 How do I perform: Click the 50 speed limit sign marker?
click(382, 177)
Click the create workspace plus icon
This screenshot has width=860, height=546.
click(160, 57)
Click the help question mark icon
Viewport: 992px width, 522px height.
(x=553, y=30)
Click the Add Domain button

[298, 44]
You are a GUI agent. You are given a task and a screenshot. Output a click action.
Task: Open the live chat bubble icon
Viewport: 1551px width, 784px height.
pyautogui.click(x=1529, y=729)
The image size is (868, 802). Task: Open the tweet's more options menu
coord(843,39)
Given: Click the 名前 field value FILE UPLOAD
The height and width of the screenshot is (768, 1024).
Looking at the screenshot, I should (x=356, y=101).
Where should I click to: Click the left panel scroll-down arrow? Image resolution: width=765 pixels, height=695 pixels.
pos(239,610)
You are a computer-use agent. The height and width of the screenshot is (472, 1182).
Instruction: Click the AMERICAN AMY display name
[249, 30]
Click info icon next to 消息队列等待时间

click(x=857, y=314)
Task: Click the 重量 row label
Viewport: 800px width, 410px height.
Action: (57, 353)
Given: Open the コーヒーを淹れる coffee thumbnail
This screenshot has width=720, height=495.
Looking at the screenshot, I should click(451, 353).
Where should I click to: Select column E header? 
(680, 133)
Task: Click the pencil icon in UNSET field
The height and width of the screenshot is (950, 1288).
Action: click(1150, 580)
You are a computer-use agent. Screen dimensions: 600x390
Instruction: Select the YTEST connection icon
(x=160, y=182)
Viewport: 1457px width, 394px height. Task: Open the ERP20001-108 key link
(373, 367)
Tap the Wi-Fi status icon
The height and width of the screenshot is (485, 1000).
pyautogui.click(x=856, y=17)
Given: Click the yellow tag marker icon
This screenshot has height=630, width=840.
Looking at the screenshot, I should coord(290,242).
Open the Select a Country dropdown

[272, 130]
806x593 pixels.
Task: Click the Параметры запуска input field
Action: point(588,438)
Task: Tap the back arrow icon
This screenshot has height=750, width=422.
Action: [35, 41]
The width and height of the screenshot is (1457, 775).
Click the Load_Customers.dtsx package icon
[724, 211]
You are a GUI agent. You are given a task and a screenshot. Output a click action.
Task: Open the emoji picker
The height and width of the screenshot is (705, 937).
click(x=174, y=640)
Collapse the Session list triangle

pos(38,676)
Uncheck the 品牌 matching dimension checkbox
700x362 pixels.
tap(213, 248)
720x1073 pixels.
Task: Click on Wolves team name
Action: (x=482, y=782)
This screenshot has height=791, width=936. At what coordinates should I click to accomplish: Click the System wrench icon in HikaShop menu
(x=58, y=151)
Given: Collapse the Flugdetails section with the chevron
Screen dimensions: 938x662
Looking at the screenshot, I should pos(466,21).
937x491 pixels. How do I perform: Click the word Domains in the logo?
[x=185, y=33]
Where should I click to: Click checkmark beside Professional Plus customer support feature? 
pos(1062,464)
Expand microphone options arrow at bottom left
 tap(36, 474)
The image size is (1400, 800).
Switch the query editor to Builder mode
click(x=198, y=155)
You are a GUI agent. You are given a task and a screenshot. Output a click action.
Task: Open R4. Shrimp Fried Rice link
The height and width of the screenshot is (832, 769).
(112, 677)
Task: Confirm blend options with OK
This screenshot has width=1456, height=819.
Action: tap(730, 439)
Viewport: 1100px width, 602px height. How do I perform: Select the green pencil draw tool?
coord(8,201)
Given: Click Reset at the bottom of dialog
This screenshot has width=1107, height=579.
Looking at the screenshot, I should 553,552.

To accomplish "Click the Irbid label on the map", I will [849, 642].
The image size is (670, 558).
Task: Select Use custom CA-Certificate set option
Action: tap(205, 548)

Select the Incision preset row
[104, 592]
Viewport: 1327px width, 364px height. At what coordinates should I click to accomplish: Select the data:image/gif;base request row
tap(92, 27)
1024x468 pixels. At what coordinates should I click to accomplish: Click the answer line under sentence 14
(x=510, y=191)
────────────────
Try it: Restate the whole of the data exactly.

Task answer:
 How do I perform: Click the 50 speed limit sign marker?
click(382, 177)
Click the create workspace plus icon
This screenshot has width=860, height=546.
click(160, 57)
Click the help question mark icon
Viewport: 992px width, 522px height.
(x=553, y=30)
Click the Add Domain button

[298, 44]
You are a GUI agent. You are given a task and a screenshot. Output a click action.
Task: Open the live chat bubble icon
Viewport: 1551px width, 784px height.
pyautogui.click(x=1529, y=729)
The image size is (868, 802). Task: Open the tweet's more options menu
coord(843,39)
Given: Click the 名前 field value FILE UPLOAD
The height and width of the screenshot is (768, 1024).
Looking at the screenshot, I should (x=356, y=101).
Where should I click to: Click the left panel scroll-down arrow? Image resolution: width=765 pixels, height=695 pixels.
pos(239,610)
You are a computer-use agent. The height and width of the screenshot is (472, 1182).
Instruction: Click the AMERICAN AMY display name
[249, 30]
Click info icon next to 消息队列等待时间

click(x=857, y=314)
Task: Click the 重量 row label
Viewport: 800px width, 410px height.
Action: (57, 353)
Given: Open the コーヒーを淹れる coffee thumbnail
This screenshot has width=720, height=495.
Looking at the screenshot, I should click(451, 353).
Where should I click to: Select column E header? 
(680, 133)
Task: Click the pencil icon in UNSET field
The height and width of the screenshot is (950, 1288).
Action: click(1150, 580)
You are a computer-use agent. Screen dimensions: 600x390
Instruction: Select the YTEST connection icon
(x=160, y=182)
Viewport: 1457px width, 394px height. Task: Open the ERP20001-108 key link
(373, 367)
Tap the Wi-Fi status icon
The height and width of the screenshot is (485, 1000).
pyautogui.click(x=856, y=17)
Given: Click the yellow tag marker icon
This screenshot has height=630, width=840.
Looking at the screenshot, I should coord(290,242).
Open the Select a Country dropdown

[272, 130]
806x593 pixels.
Task: Click the Параметры запуска input field
Action: point(588,438)
Task: Tap the back arrow icon
This screenshot has height=750, width=422.
Action: [35, 41]
The width and height of the screenshot is (1457, 775).
Click the Load_Customers.dtsx package icon
[724, 211]
You are a GUI agent. You are given a task and a screenshot. Output a click action.
Task: Open the emoji picker
The height and width of the screenshot is (705, 937).
click(x=174, y=640)
Collapse the Session list triangle

pos(38,676)
Uncheck the 品牌 matching dimension checkbox
700x362 pixels.
tap(213, 248)
720x1073 pixels.
Task: Click on Wolves team name
Action: (x=482, y=782)
This screenshot has height=791, width=936. At what coordinates should I click to accomplish: Click the System wrench icon in HikaShop menu
(x=58, y=151)
Given: Collapse the Flugdetails section with the chevron
Screen dimensions: 938x662
Looking at the screenshot, I should pos(466,21).
937x491 pixels. How do I perform: Click the word Domains in the logo?
[x=185, y=33]
Where should I click to: Click checkmark beside Professional Plus customer support feature? 
pos(1062,464)
Expand microphone options arrow at bottom left
 tap(36, 474)
The image size is (1400, 800).
Switch the query editor to Builder mode
click(x=198, y=155)
You are a GUI agent. You are given a task and a screenshot. Output a click action.
Task: Open R4. Shrimp Fried Rice link
The height and width of the screenshot is (832, 769).
(112, 677)
Task: Confirm blend options with OK
This screenshot has width=1456, height=819.
Action: tap(730, 439)
Viewport: 1100px width, 602px height. How do I perform: Select the green pencil draw tool?
coord(8,201)
Given: Click Reset at the bottom of dialog
This screenshot has width=1107, height=579.
Looking at the screenshot, I should 553,552.

To accomplish "Click the Irbid label on the map", I will [849, 642].
The image size is (670, 558).
Task: Select Use custom CA-Certificate set option
Action: tap(205, 548)

Select the Incision preset row
[104, 592]
Viewport: 1327px width, 364px height. At what coordinates should I click to accomplish: Select the data:image/gif;base request row
tap(92, 27)
1024x468 pixels. At what coordinates should I click to accomplish: Click the answer line under sentence 14
(x=510, y=191)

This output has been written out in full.